Screening and symptoms
A simple screening test
A child with phenylketonuria has no particular symptoms at birth. Before the 1960s, when a child was born it was impossible to tell whether or not it was affected by the disease.
During the 1960s, the first screening tests were conducted in the USA by Dr. Robert Guthrie.
Since it is a curable disease, the aim of screening is to predict the disorder and to enable a restricted phenylalanine diet to be introduced very quickly (on the 10th day of life).
In France, screening has been systematic since 1975, and the Guthrie test is carried out on the 3rd day of life.
The Guthrie test
Thanks to this test, about 50 cases are now discovered every year in France.
It is very easy to perform, and simply involves taking a few drops of blood from the baby’s heel or finger and collecting them on filter paper.
The sample is then sent to a laboratory for analysis.

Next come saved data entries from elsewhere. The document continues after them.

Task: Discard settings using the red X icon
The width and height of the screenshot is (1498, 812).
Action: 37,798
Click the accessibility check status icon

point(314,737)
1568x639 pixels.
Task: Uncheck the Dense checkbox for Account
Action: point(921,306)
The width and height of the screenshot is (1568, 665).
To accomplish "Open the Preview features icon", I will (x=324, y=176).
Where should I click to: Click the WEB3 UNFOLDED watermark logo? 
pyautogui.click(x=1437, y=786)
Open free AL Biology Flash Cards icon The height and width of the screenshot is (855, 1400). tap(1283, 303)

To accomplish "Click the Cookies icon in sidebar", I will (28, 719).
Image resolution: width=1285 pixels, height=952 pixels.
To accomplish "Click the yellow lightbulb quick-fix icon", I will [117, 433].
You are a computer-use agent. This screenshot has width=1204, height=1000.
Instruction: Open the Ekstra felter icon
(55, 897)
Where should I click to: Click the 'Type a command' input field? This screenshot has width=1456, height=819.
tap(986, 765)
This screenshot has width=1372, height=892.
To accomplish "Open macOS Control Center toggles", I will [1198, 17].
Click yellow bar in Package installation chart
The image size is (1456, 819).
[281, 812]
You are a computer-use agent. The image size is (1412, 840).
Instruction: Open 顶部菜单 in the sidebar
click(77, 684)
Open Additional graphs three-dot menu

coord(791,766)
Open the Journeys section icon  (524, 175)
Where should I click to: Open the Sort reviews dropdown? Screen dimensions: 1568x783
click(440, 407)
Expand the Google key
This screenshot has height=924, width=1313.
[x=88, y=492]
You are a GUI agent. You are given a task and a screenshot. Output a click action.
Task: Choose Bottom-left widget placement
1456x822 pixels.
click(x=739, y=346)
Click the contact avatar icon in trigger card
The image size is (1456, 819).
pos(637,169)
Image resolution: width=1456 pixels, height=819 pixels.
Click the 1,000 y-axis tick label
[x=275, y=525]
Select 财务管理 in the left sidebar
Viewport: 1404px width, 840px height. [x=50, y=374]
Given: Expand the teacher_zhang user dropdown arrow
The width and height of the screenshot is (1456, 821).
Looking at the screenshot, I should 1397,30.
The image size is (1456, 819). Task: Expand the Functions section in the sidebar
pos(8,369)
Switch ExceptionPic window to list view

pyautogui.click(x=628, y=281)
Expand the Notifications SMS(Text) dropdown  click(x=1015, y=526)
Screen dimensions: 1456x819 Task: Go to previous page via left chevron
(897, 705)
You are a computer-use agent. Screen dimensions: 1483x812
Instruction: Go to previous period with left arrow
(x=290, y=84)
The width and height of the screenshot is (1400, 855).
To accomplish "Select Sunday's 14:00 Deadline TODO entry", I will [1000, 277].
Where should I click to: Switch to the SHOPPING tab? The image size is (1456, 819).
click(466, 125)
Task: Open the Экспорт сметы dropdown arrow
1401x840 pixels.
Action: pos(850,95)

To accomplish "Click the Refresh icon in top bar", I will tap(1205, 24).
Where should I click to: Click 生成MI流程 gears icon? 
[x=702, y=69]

In a bacteriological test, if phenylalanine is present in the blood then bacteria will be able to multiply on a gel (agar gel plate) on which they would not develop under normal conditions. A reference range is then used for quantitative analysis.
Why screen ?
« Mental retardation, behaviour disorders, epilepsy, psychosis… »
Numerous disorders are associated with phenylalanine toxicity. Generally speaking, phenylketonuria causes severe mental retardation. A number of cerebral disorders can also occur, including epilepsy, psychosis, etc.
If left undiagnosed, patients with phenylketonuria have very pale colouring. What happens is that phenylalanine is not converted into tyrosine, which plays a role in the process that produces melanin, a pigment that gives the skin, hair and eyes their brown colouring. Furthermore, excess phenylalanine is changed into phenylketones, which are excreted in the urine. These phenylketones are responsible for the distinctive smell of the sweat and urine of children with phenylketonuria. They also give the disease its name.